The incidence of leukemia was remarkably high in our mouse colony (10/15 (67%) animals in generation x, 7/17 (41%) animals in generation x + 1). It is possible that this high susceptibility for leukemia is unique to our breeding group due to the establishment of unknown mutations after multiple generations of breeding or an undetected infection with a pathogen not covered by hygiene monitoring based on FELASA recommendations (e.g., murine leukemia virus) which, however, detected no pathogens in our facility. Nonetheless, neoplastic changes, especially of hematologic origin, have been described in association with primary immunodeficiency in mice as well as human patients (Chiu et al. 2002; Huang et al. 2011; Verhoeven et al. 2018). This elevated risk of neoplasia might be based on impaired anti-tumor immune responses caused by lymphopenia. Additionally, protein defects that cause immunodeficiency often play vital roles in DNA repair mechanisms or other mechanisms relevant for tumorigenesis and therefore might promote tumor development (Hauck et al. 2018). Furthermore, expression of catalytically inactive RAG1 has been shown to accelerate progression of chronic lymphocytic leukemia in a leukemia-prone mouse line (Nganga et al. 2013).
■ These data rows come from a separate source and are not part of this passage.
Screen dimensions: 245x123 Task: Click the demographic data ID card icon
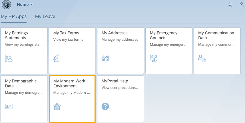(x=9, y=106)
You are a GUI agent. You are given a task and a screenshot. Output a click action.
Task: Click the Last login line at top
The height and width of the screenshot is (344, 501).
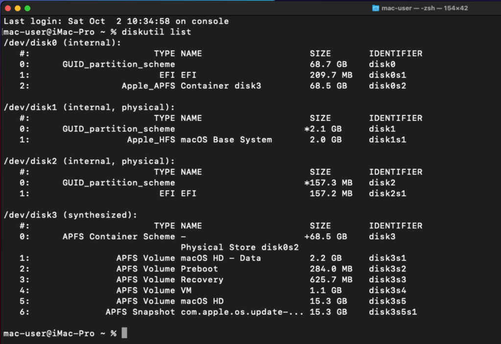[x=116, y=21]
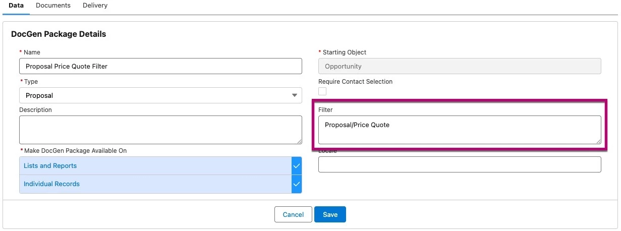
Task: Toggle the Lists and Reports checkmark icon
Action: [x=297, y=166]
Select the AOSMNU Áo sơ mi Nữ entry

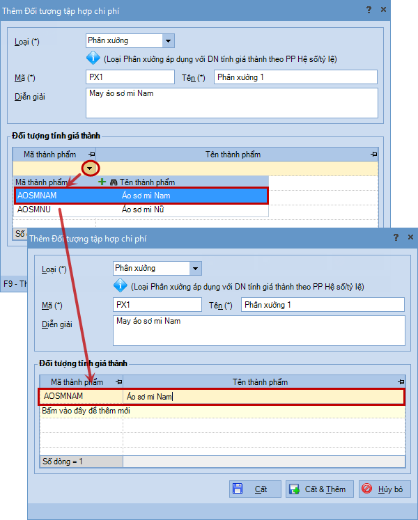pyautogui.click(x=139, y=209)
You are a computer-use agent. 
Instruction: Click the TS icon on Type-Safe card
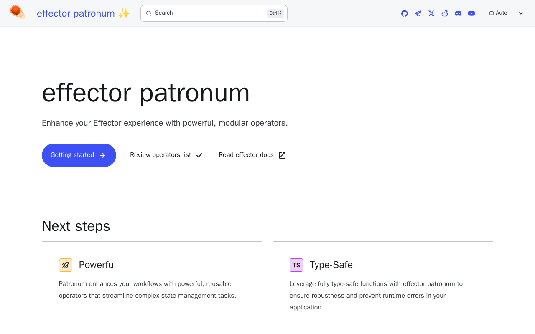click(x=296, y=265)
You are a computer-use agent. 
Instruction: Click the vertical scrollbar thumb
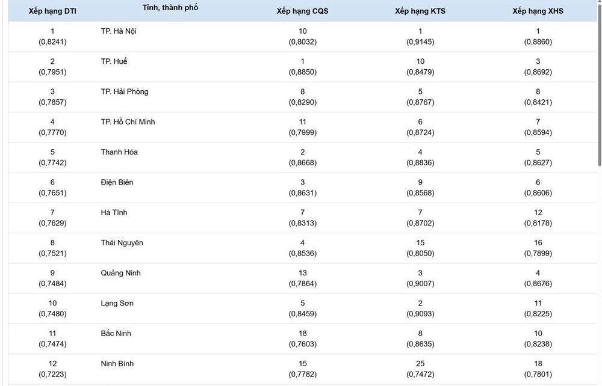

We therefore assume that spontaneous development of leukemia in RAG1-deficient mice is also likely in other breeding colonies. Awareness of this circumstance is the prerequisite for avoiding animal suffering by striving for early diagnosis and euthanasia before symptom onset. Furthermore, experimental data obtained from RAG1-deficient mice might be affected by undetected development of leukemia. Monthly sampling of small amounts of peripheral blood (< 50 µl) proved effective in our colony to identify leukemia development in early stages before noticeable animal suffering occurred. We therefore recommend to consider regular blood sampling as soon as RAG1-deficient mice reach ages higher than 6 months.